Published: 1/19/2021 3:54:08 PM

SPRINGFIELD — The Pioneer Valley Jewish Film Festival, presented by the Springfield Jewish Community Center, marks its 16th year with a virtual mini-festival that kicks off Feb. 6 and runs through March 22.

The 2020 festival was postponed due to COVID-19, just days before launching last year. PVJFF will present seven online film screenings, as the festival continues its tradition of showcasing some of the best independent Jewish cinema from around the world.

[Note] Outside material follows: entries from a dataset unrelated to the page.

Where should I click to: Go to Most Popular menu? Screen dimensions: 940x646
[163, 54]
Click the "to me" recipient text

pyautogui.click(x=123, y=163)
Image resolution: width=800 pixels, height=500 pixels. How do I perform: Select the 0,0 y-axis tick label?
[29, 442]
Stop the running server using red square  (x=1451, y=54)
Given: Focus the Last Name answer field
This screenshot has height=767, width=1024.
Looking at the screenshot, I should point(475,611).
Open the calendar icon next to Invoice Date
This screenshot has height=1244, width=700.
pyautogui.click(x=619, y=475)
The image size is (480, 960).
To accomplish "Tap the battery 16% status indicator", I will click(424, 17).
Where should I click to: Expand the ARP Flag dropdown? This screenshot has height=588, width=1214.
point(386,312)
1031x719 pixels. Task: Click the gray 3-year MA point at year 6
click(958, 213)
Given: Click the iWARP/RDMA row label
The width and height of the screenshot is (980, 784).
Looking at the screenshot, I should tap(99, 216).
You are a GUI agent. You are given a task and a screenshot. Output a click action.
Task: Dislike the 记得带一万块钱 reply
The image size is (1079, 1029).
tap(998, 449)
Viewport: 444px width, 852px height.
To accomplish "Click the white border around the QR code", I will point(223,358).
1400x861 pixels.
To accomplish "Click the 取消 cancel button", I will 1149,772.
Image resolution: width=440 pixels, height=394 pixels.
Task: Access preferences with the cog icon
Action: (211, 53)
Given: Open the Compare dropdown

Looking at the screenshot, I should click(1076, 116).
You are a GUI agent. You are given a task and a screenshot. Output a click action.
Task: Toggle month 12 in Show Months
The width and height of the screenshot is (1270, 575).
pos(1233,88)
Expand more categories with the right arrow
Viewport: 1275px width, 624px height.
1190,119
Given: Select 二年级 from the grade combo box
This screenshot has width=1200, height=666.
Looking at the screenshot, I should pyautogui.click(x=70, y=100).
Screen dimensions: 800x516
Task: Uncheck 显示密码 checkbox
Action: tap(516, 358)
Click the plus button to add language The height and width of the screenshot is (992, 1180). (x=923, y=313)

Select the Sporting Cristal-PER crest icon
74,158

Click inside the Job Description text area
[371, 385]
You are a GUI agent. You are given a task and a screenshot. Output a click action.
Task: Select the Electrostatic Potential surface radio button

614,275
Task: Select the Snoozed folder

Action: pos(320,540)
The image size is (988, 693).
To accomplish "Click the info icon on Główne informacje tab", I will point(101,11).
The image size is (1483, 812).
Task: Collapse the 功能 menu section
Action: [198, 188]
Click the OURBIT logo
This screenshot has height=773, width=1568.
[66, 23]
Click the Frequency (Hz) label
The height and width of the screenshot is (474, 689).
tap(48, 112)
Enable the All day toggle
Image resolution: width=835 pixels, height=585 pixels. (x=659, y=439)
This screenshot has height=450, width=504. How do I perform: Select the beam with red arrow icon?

Thought-provoking Zoom discussions are planned for nearly all of the films, featuring directors, screenwriters, and experts on an array of topics of cultural and historical significance. This year’s festival includes an eclectic mix of dramas and documentaries, plus a short film.

Two powerful dramas anchor the film festival:

■Dror Zahavi’s “Crescendo” (Feb. 27-March 1; virtual discussion, March 7, 7 p.m.) is about a world-famous conductor (played by Toni Erdmann’s Peter Simonischek) who accepts the job to create an Israeli-Palestinian youth orchestra and steps into a firestorm of conflict as he tries to bring the two factions of young musicians together in harmony. Crescendo screenwriter Stephen Glantz will lead a Q&A about the film.

■The biopic “The Keeper” (March 13-15) tells the true story of Bert Trautmann, a German POW who, amid much protest and prejudice, secures the position of goalkeeper at Manchester City and becomes a soccer icon. His signing causes outrage among thousands of fans, many of them Jewish, until Manchester’s communal rabbi intervenes on his behalf.

This year’s festival showcases an array of enlightening documentaries, including:

■ “It Must Schwing!: The Blue Note Story” (Feb. 20-22; virtual discussion Feb. 22, 7 p.m.) follows two young émigrés from Berlin who founded the legendary jazz label Blue Note Records, which produced jazz stars Miles Davis, Thelonius Monk, and more.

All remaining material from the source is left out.